= SUPPLIED MATERIAL =
::::::::

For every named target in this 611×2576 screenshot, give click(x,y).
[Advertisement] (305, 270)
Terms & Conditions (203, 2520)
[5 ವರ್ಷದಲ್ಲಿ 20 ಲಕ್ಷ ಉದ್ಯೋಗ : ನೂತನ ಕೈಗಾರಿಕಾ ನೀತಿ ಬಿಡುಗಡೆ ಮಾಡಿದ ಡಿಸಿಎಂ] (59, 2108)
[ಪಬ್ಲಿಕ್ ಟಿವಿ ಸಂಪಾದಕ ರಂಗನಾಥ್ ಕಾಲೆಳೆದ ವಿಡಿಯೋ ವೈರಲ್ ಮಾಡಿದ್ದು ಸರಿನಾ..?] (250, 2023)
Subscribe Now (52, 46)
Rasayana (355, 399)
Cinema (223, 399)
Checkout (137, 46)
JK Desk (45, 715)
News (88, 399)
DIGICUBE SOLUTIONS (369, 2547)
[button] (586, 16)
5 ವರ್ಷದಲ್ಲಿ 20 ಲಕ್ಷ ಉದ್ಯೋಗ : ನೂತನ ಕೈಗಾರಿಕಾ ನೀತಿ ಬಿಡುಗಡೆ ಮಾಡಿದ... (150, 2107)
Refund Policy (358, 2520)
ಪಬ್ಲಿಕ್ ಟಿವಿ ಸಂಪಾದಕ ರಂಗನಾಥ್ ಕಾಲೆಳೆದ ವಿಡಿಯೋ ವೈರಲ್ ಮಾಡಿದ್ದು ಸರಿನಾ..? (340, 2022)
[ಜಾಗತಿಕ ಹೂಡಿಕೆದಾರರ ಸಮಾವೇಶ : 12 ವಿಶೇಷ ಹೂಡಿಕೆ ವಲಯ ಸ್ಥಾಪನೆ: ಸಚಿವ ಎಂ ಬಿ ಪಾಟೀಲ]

::::::::

= TASK DESCRIPTION =
Write out every entry verbatim.

= SOLUTION TO THIS TASK =
For every named target in this 611×2576 screenshot, give click(x,y).
[Advertisement] (305, 270)
Terms & Conditions (203, 2520)
[5 ವರ್ಷದಲ್ಲಿ 20 ಲಕ್ಷ ಉದ್ಯೋಗ : ನೂತನ ಕೈಗಾರಿಕಾ ನೀತಿ ಬಿಡುಗಡೆ ಮಾಡಿದ ಡಿಸಿಎಂ] (59, 2108)
[ಪಬ್ಲಿಕ್ ಟಿವಿ ಸಂಪಾದಕ ರಂಗನಾಥ್ ಕಾಲೆಳೆದ ವಿಡಿಯೋ ವೈರಲ್ ಮಾಡಿದ್ದು ಸರಿನಾ..?] (250, 2023)
Subscribe Now (52, 46)
Rasayana (355, 399)
Cinema (223, 399)
Checkout (137, 46)
JK Desk (45, 715)
News (88, 399)
DIGICUBE SOLUTIONS (369, 2547)
[button] (586, 16)
5 ವರ್ಷದಲ್ಲಿ 20 ಲಕ್ಷ ಉದ್ಯೋಗ : ನೂತನ ಕೈಗಾರಿಕಾ ನೀತಿ ಬಿಡುಗಡೆ ಮಾಡಿದ... (150, 2107)
Refund Policy (358, 2520)
ಪಬ್ಲಿಕ್ ಟಿವಿ ಸಂಪಾದಕ ರಂಗನಾಥ್ ಕಾಲೆಳೆದ ವಿಡಿಯೋ ವೈರಲ್ ಮಾಡಿದ್ದು ಸರಿನಾ..? (340, 2022)
[ಜಾಗತಿಕ ಹೂಡಿಕೆದಾರರ ಸಮಾವೇಶ : 12 ವಿಶೇಷ ಹೂಡಿಕೆ ವಲಯ ಸ್ಥಾಪನೆ: ಸಚಿವ ಎಂ ಬಿ ಪಾಟೀಲ]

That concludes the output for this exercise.